Energy Wars: Not an Effective Use of Energy

418

Dear Editor,

With DePauw's new found embrace of varsity athletics as one of the "pillars" of liberal education, we know that trash talk is the discourse of choice by those who do not have game.
 The premise of Energy Wars is competition, that somehow the existential threat of climate change will be resolved through the forces of competition, as if it were a rugby scrum, a friendly game of gin rummy, or Hasbro's Chutes and Ladders. In the real world of existential threat it is competition, especially between the economies of China and the United States that drives ever deeper into the abyss.
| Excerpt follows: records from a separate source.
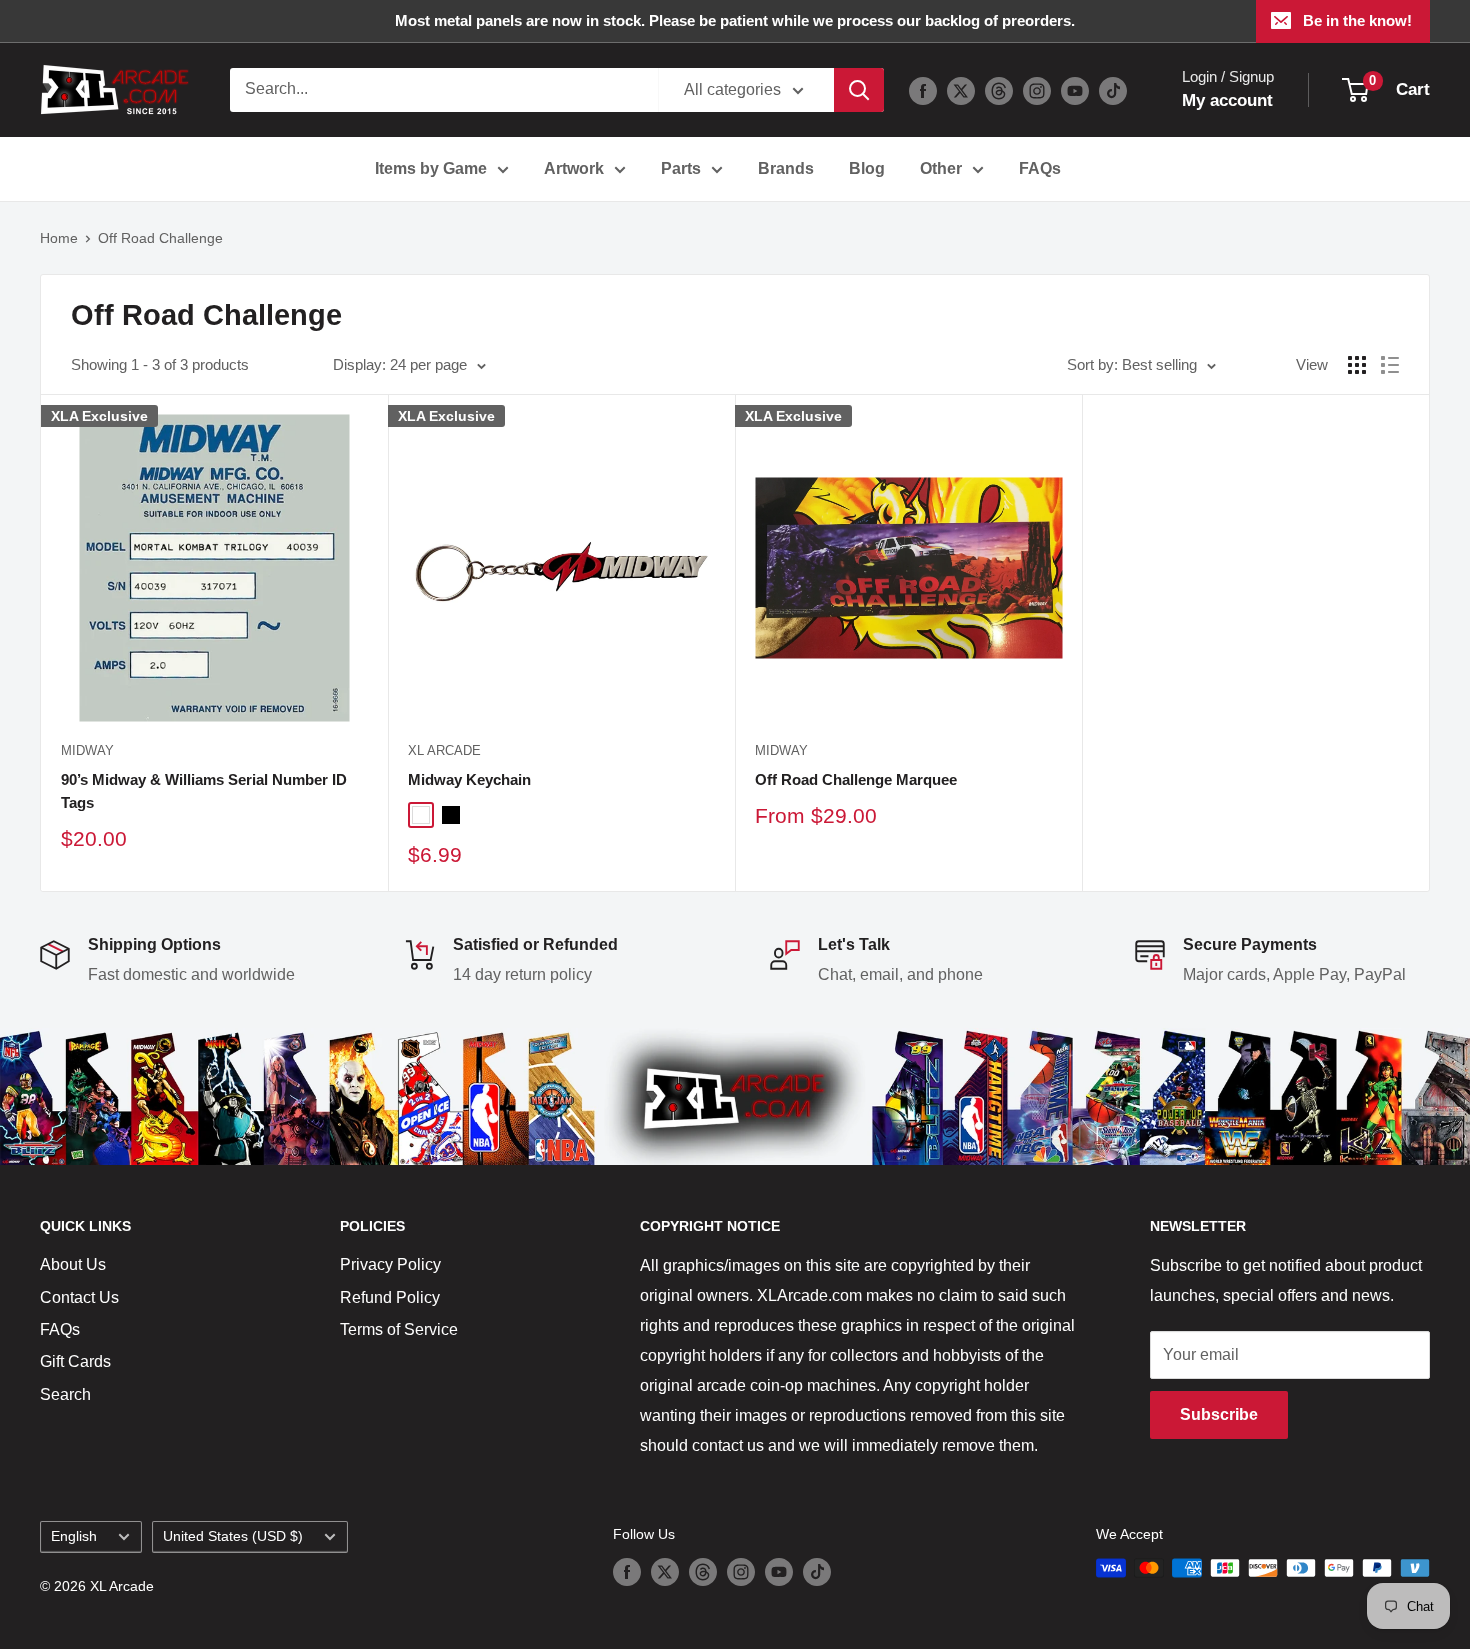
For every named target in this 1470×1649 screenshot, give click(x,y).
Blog (867, 168)
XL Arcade (444, 750)
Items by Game (431, 168)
In the looking glass world of DePauw sustainability, a competition to turn the lights off and lower the heat, is a competition to pick the lowest hanging fruit; a masking of our dearth of research, analysis, publication that constitutes the higher education elite. Playing energy games is what you do when there are no ideas, when ideas generated by research and publication are not the drivers of education, when our societal predicament permeates the symbolic domains of antiquated infrastructure and spawns the looking glass world of Wogswartian master plans. 
 Instead of playing competitive games for the lowest hanging fruit, why not build a learning commons of collaboration and cooperation that seeks to become a laboratory of ideas, critique and analysis? If it must be a competition, why not make the competition over who has the best concept for retrofitting our existing buildings for the 21st century before we spend millions on new ones? 
 Trash talk is the mindset of those who play games with the existential threat. It is time for DePauw to graduate from picking low hanging fruit and become a laboratory of learning for the 21st century.